Globalisation, technology and sustainability
Daniel Traça says that there are three things changing the world. The first, ‘Globalisation’ with the challenge of how state capitalism and market capitalism can be brought together and global institutions can be reimagined.
The second, ‘Technology’ and the idea that the fourth industrial revolution is already here and digital data is permeating everything that we do. “We need to take advantage of that technology to transform society and not allow that technology to submerge us” he says.
The third, ‘Sustainability’ and if we can actually save the world from climate change and preserve it through a sustainable lifestyle.
“What we are living today is the idea that our system, that was not designed to cope with massive globalisation, technological change and challenges over sustainability is now facing them and our institutions that we created in the 20th century are just not ready to cope with these challenges” said Traça.
“Can we redesign and reimagine our institutions in ways that help is to rethink a new world where we can come back to optimism and share distribution?” he adds.
The Nova SBE Dean says his institution is working on this challenge on three levels. Globalisation, technology and sustainability will require new skills, new companies and institutions and organisations.
And what are these new skills? They are ‘Innovation,’ ‘Collaboration’ and ‘Courage’. Traça stressed that in this world of technology, the kind of skills that companies are looking for are increasingly human ones.
“By courage, I mean taking decisions quickly, taking risks and accepting to live with the consequences. For technology you need very fast innovation, while organisations need people that don’t take forever to make decisions, but are quick and agile” he explained.
“I cannot teach young people this and I cannot certify these skills. At the same time we need people that are so good with technology that they treat it as a second arm because it will very quickly become a commodity” he adds.
But how are we going to deliver the human skills? Traça freely admits that knowledge will be changing constantly, and what they are teaching today may well be out of date within five or six years. “We need to develop skills to learn, unlearn and to learn again” he says.
He asked, “Can we actually create systems that help students acquire these skills, to keep on learning throughout their lives and have faculties that actually do this?”

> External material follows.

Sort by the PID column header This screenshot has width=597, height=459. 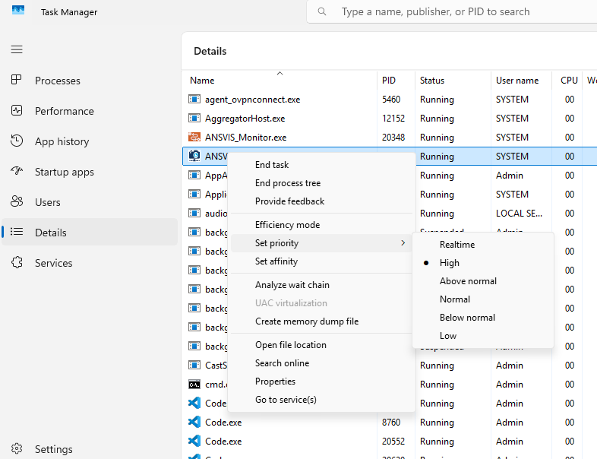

At Nova SBE he is trying to create systems where a lot of the learning takes place out of the classroom, in interactional spaces. “If we throw entrepreneurship at them and they are forced to lead projects, they will acquire skills by engaging in these and if we can find a way of certifying the fact that these young people have run all these projects through collaboration, creativity and decision making, then we are ahead of the game” said Daniel Traça.
How do we do this?
By working with innovative companies, entrepreneurs, social organisations and entire communities Daniel Traça believes that they will be able to teach young people these skills. “This is what we’re doing and what all universities should be doing,” he concluded.